### ASSIGNED TASK
What you should give back is a precise copy of the lines below from the one containing "Click the Facebook Share label button" through the one containing "Where should I click to: Select", with no pictures.

### LISTED ENTRIES

════

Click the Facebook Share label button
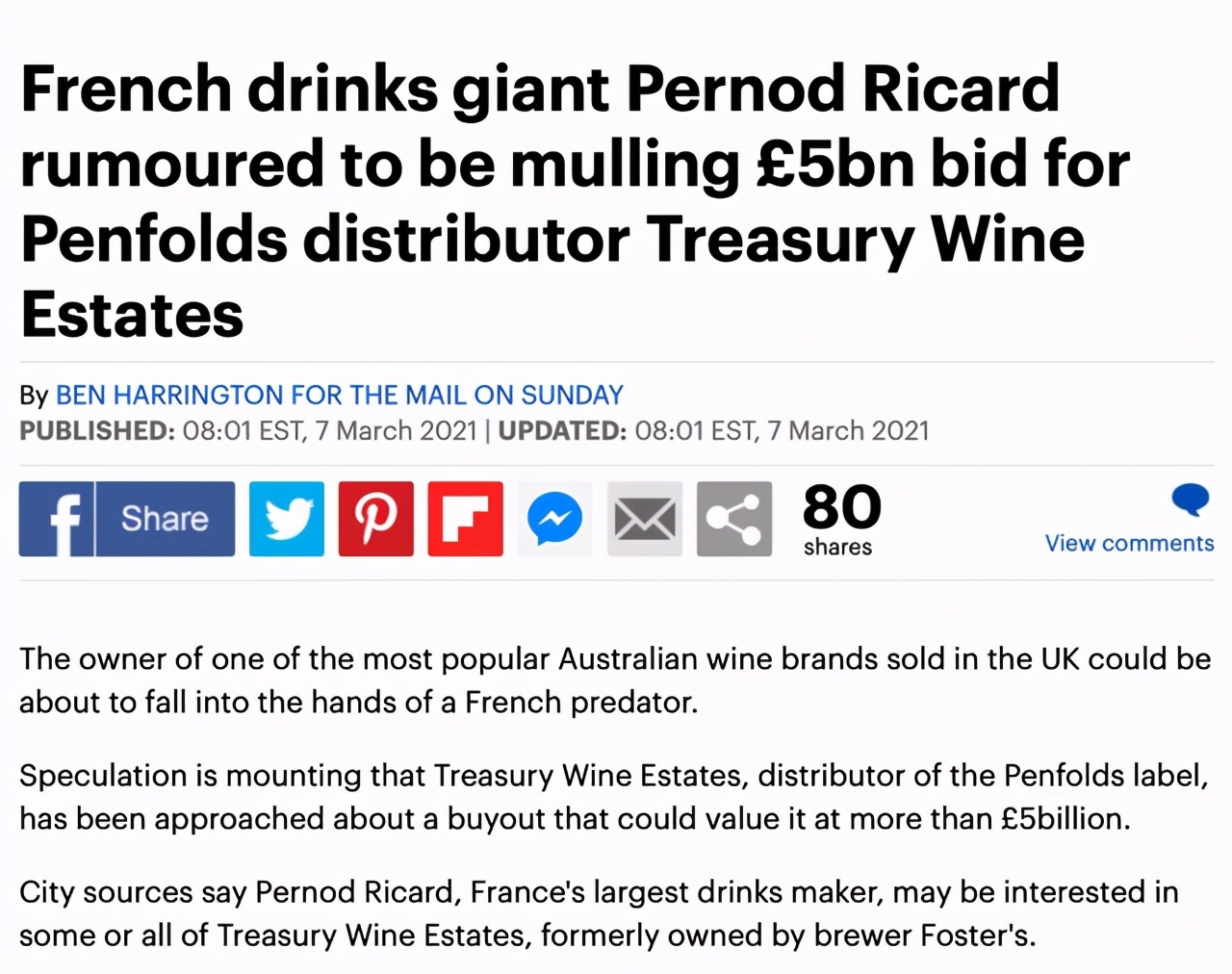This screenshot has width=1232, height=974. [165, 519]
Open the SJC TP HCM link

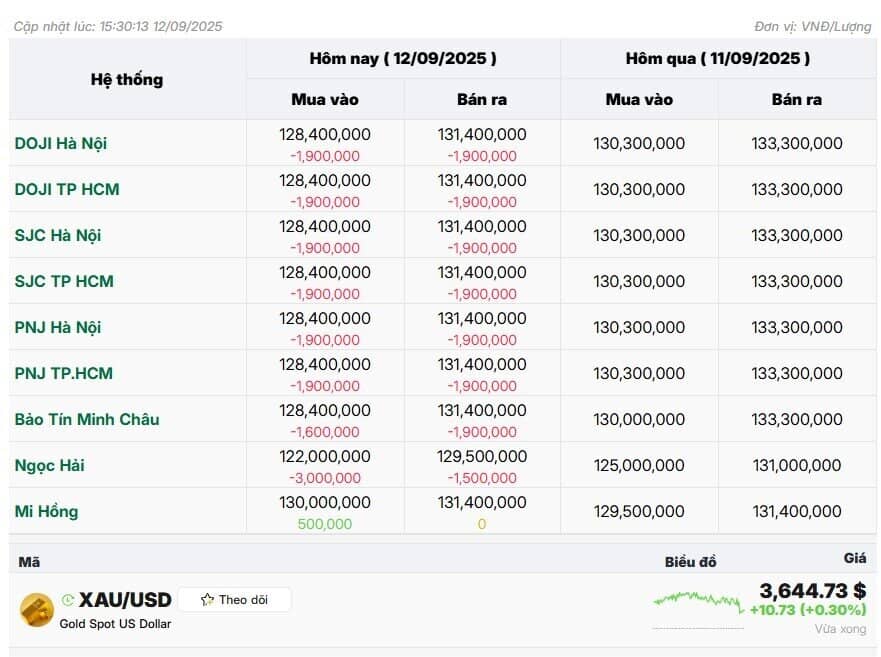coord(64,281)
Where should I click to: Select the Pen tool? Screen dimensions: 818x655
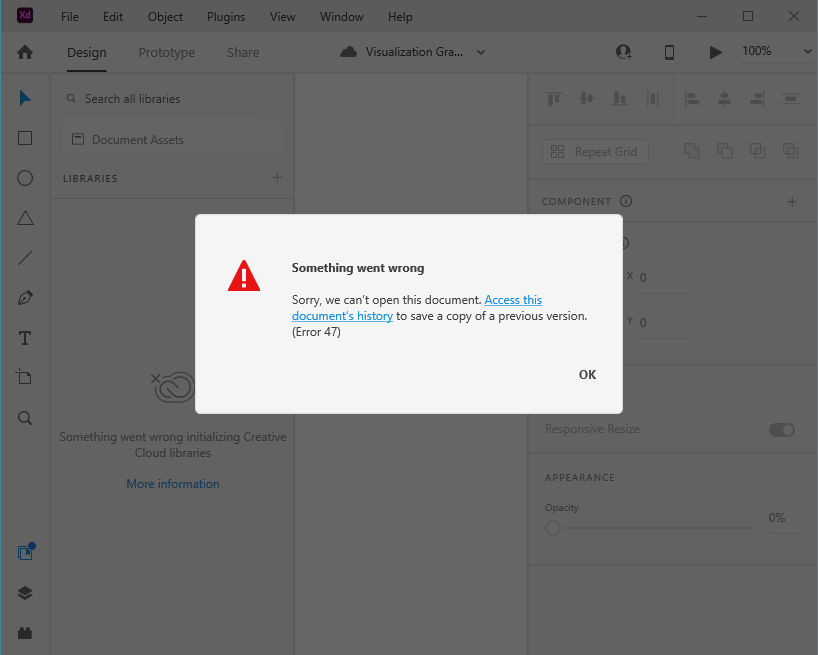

════

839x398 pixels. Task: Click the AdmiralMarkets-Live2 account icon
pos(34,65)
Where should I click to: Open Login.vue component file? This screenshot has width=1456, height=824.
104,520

════

### RESULT
Click the Facebook Share label button
This screenshot has width=1232, height=974. [165, 519]
Open the SJC TP HCM link

coord(64,281)
Where should I click to: Select the Pen tool? Screen dimensions: 818x655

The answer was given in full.